Les miracles, comme cela arrive aux époques monastiques, se mêlaient aux lamentations. Une « voix de Dieu » se fait entendre aux prêtres de Sainte-Sophie, à Constantinople ; une colombe descend des cieux et leur ordonne de préserver le saint-sacrement des profanations des infidèles. Les poissons grillés dans la casserole d’une vieille religieuse « sautent et ressuscitent, » et on va encore les voir le vendredi après Pâques dans l’église de Baloukli, à Stamboul. Les images de la Panaghia versent des pleurs, et on les entend gémir dans les temples. Les chrétiens ne pouvaient se persuader que Dieu laisserait longtemps ses saints dans une pareille affliction, et ils disaient naïvement à la Panaghia désolée : « Cessez de pleurer et de gémir, avec le temps et les années tout vous reviendra ! »

Si l’on compare les pesmas[3], avec les chants grecs de cette époque, on sera au premier coup d’œil frappé d’une grande différence. Tandis que la ruine de l’empire serbe à Kossovo a inspiré aux poètes populaires de la Serbie leurs plus belles œuvres, la chute de l’empire de Constantin n’a fait jaillir de la bouche du peuple aucun cri digne de retentir dans la postérité.

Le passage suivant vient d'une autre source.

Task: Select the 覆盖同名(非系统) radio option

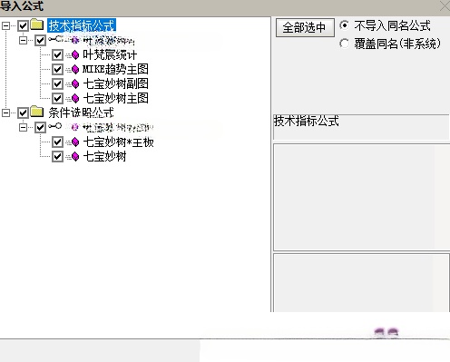Action: coord(344,44)
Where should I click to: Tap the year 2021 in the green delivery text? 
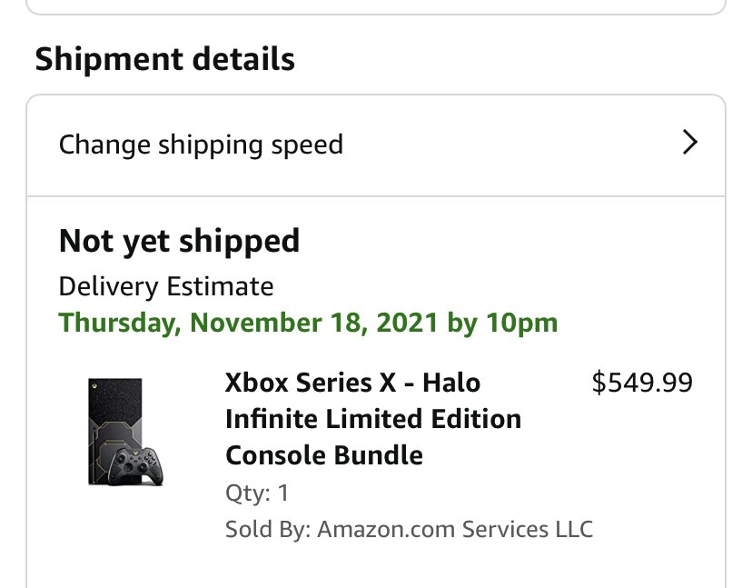[x=407, y=323]

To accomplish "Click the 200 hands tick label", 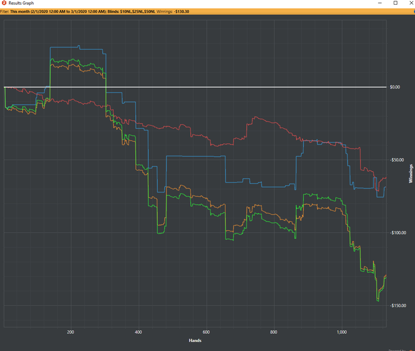I will tap(71, 332).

C’est que les grands poètes ne naissent pas toujours, en tout pays, à l’heure des grandes catastrophes, et d’autre part c’est que l’empire serbe a été frappé dans toute sa vigueur, l’empire grec dans sa caducité. Il y a peut-être une autre raison de cette différence : les Serbes ont l’instinct en quelque sorte communiste des Slaves et s’intéressent surtout aux luttes dont la nation en masse est elle-même le héros ; les Grecs au contraire, dont le génie est tout européen, cherchent dans la multitude un Ajax, un Ulysse, un Agamemnon, quelques grandes figures qui se détachent vivement de la masse confuse et brumeuse, et en personnifient avec éclat, par un certain côté, le caractère et les passions. Or aucune de ces individualités puissantes ne leur est apparue dans l’agonie et les dernières convulsions du césarisme byzantin, c’est pourquoi la muse grecque s’est tue ; elle ne s’est réveillée qu’un peu plus tard, et alors elle a trouvé, pour chanter les klephtes et la vie kléphtique, des accens bien supérieurs aux pesmas serbes consacrées aux haïdouks.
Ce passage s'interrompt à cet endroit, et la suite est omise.